5. The method according to claim 3 wherein the patient in need thereof is suffering from a bone disease selected from the group consisting of the following diseases in which chondrogenic differentiation is involved: osteoarthritis; rheumatoid arthritis; injury of articular cartilage due to trauma; maintenance of chondrocyte phenotypes in autologous chondrocyte transplantation; reconstruction of cartilage in the ear, trachea or nose; osteochondritis dissecans; regeneration of intervetebral disk or meniscus; bone fracture; and osteogenesis from cartilage.

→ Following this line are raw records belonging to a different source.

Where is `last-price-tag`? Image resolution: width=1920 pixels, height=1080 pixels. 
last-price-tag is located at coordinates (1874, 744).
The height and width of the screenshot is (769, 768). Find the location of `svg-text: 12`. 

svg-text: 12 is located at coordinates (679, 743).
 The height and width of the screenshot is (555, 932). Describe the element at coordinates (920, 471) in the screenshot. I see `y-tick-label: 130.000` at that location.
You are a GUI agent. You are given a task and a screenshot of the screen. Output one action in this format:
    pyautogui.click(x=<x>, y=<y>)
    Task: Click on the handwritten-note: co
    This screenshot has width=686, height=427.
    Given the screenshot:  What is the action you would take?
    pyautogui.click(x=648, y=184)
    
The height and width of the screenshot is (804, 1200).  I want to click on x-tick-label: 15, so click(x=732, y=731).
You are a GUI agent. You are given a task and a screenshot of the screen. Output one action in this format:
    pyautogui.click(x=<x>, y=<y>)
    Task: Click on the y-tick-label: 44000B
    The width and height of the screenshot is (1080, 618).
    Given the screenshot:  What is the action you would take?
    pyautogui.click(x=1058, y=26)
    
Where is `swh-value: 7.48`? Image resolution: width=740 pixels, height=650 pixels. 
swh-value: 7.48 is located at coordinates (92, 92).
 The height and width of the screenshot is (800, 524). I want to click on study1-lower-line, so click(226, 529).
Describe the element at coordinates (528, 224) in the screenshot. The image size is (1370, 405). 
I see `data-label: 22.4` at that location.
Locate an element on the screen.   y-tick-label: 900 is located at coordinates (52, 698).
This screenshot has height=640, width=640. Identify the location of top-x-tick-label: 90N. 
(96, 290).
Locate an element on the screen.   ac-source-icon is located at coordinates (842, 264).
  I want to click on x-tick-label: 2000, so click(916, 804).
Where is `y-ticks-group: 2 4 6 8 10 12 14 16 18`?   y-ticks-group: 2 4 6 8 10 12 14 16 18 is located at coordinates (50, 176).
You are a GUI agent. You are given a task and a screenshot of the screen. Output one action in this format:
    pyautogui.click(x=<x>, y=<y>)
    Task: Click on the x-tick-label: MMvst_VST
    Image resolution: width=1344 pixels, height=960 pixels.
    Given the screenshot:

6. The method according to claim 3 wherein the MTf is selected from the following: a. a protein having the amino acid sequence of SEQ ID NO: 4; and b. a protein demonstrating the MTf activity that has an amino acid sequence encoded by DNA which hybridizes, under stringent conditions that consist of hybridization at 68.degree. C. in a solution containing 6.times.SSC, 0.5% SDS, 10 mM EDTA, 5.times. Denhardt's solution and 10 mg/ml of denatured salmon sperm DNA, with a DNA encoding the protein of SEQ ID NO: 4.

7. The method according to claim 3 wherein the chondrogenesis stimulator is used in combination with insulin.

8. The method according to claim 3 wherein the MTf is soluble MTf.

9. The method according to claim 8 wherein the soluble MTf lacks the GPI anchor region.